A questo si sovrappone la questione dei sistemi sanitari nazionali, per la distribuzione e somministrazione della vaccinazione sul campo, nei tanti villaggi e piccole città disperse in vasti territori, dove sono assenti medici e personale infermieristico. In Guinea, Liberia e Sierra Leone – tre degli Stati, ad esempio, più colpiti dall’emergenza Ebola – la densità dei medici è di 4,5 ogni 100mila abitanti, mentre la media italiana è di circa 376 medici ogni 100mila abitanti.
Altra disuguaglianza è la diversa capacità produttiva di medicinali e di attrezzature medicali. Il mantenere nei propri paesi alcune produzioni di beni medicali può essere strategico, ma questo oggi è impossibile nei paesi impoveriti, dove non esiste una men che minima industrializzazione del settore sanitario e tutto dipende da costose importazioni dall’estero e dall’aiuto dei paesi più ricchi. D’altro canto, la poca capacità produttiva locale va ricercata nella progressiva concentrazione della ricerca e dello sviluppo dei beni per la salute in grandi imprese oligopolistiche sul mercato internazionale.
La cosiddetta “Big Pharma” comprende grandi multinazionali, che in questi anni hanno acquisito le aziende del farmaco di diversi paesi, accentrando il potere tecnico, produttivo, finanziario e decisionale. Oggi gli Stati devono trattare con loro per avere accesso al vaccino, in parte finanziandole con denaro pubblico. L’egemonia di questo colosso farmaceutico è ancora più evidente con la corsa dei governi nazionali a concorrere tra di loro per ottenere sia i migliori contratti che i vaccini al minor prezzo. Le divisioni tra gli stati di fatto stanno ancor di più indebolendoli, mentre cresce il potere di Big Pharma. I paesi impoveriti non possono partecipare a questa corsa. Sono fuori dal mercato.

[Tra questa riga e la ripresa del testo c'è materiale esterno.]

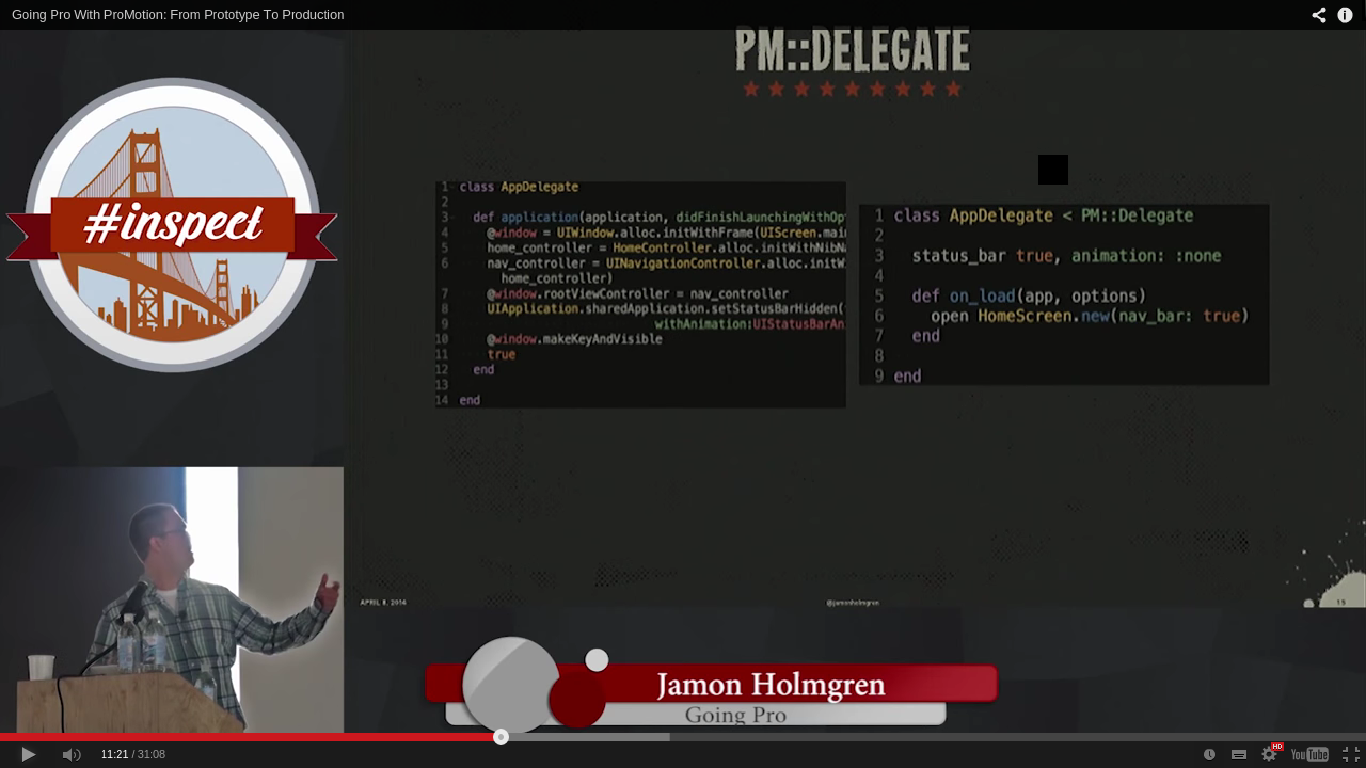Open the video on YouTube via its logo
Image resolution: width=1366 pixels, height=768 pixels.
pos(1308,755)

Le diseguaglianze passano anche dalla difficoltà di ottenere le licenze di produzione per la protezione dei diritti di proprietà intellettuale sui vaccini. Seppure i paesi impoveriti avessero capacità produttiva, si troverebbero a dover negoziare il pagamento dell’utilizzo dei brevetti, su un prodotto che apparentemente è riconosciuto come bene pubblico globale.

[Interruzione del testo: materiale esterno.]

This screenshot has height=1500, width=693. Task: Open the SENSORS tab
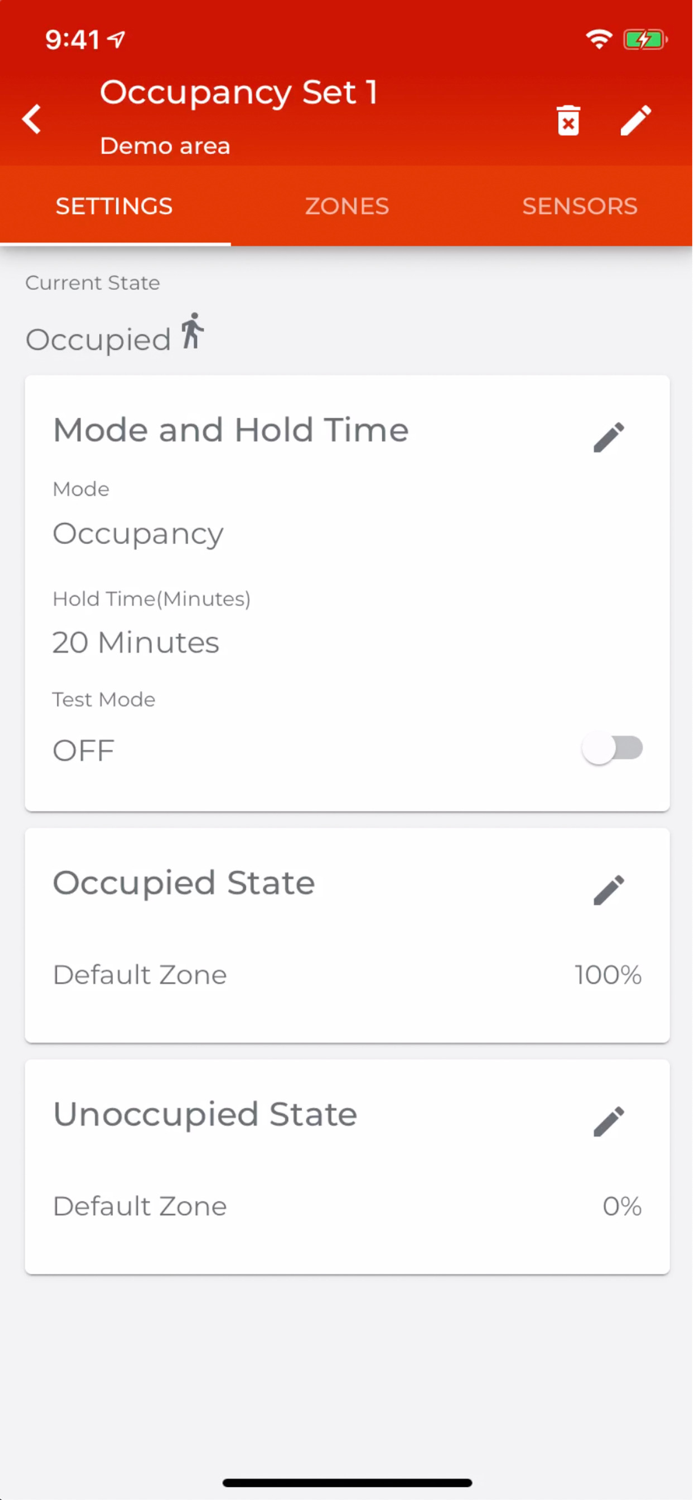point(580,206)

A tal proposito sono tante le iniziative che stanno nascendo per sensibilizzare l’Italia e l’Unione Europea e l’Organizzazione Mondiale del Commercio affinché gli Stati, in una situazione di pandemia e di difficoltà economica, possano produrre direttamente i vaccini, farmaci salva-vita, come farmaci generici, scavalcando così l’esclusività dei brevetti, considerando i vaccini anti-covid un bene comune per l’umanità.

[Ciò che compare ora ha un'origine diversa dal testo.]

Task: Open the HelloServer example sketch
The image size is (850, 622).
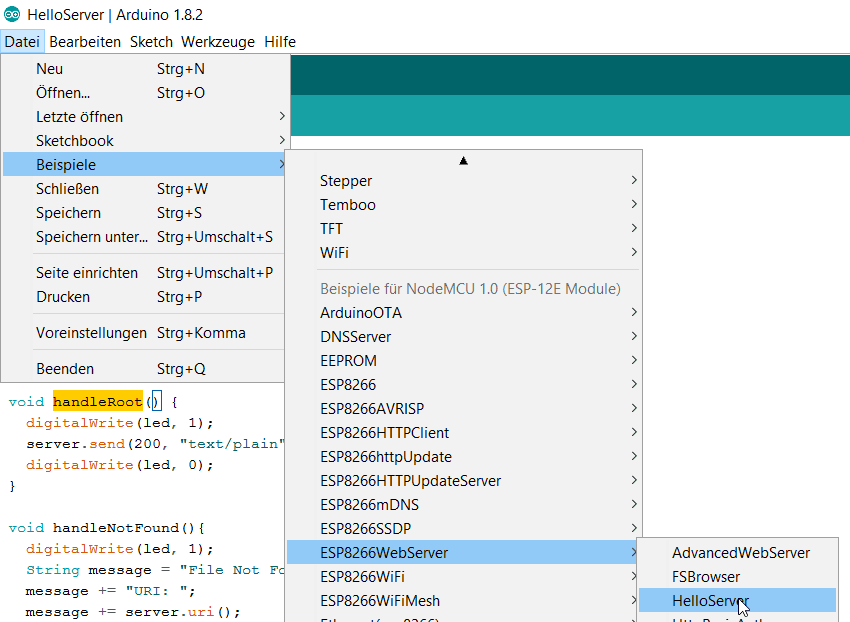Action: (710, 601)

La questione fondamentale è l’ingiustizia sociale globale, derivante dalla crescente concentrazione nelle mani di poche grandi multinazionali del potere tecnico, economico e finanziario. Si tratta di un problema di democrazia internazionale. Gli Stati dovrebbero accrescere la capacità di regolazione internazionale e di mobilitazione finanziaria per sostenere i sistemi sanitari pubblici e la crescita di imprese nel settore della salute anche nei paesi impoveriti. Ciò non dovrebbe essere pensato come un’azione di mera assistenza o più banalmente come elemosina. Il diritto alla vita è alla base della convivenza umana di tutti.
La questione posta dai vaccini e del loro accesso per tutti e non per pochi mette in evidenza le mancanze e le distorsioni del sistema globale che fin qui ci ha governato. Bisogna allora cogliere l’opportunità mettendo in pratica quanto indicato da Papa Francesco nella Laudato Sì «Affinché sorgano nuovi modelli di progresso abbiamo bisogno di “cambiare il modello di sviluppo globale”, la qual cosa implica riflettere responsabilmente “sul senso dell’economia e sulla sua finalità, per correggere le sue disfunzioni e distorsioni”» (LS, n. 194).
Sempre con la consapevolezza «di essere una comunità mondiale che naviga sulla stessa barca, dove il male di uno va a danno di tutti» (FT, n.32).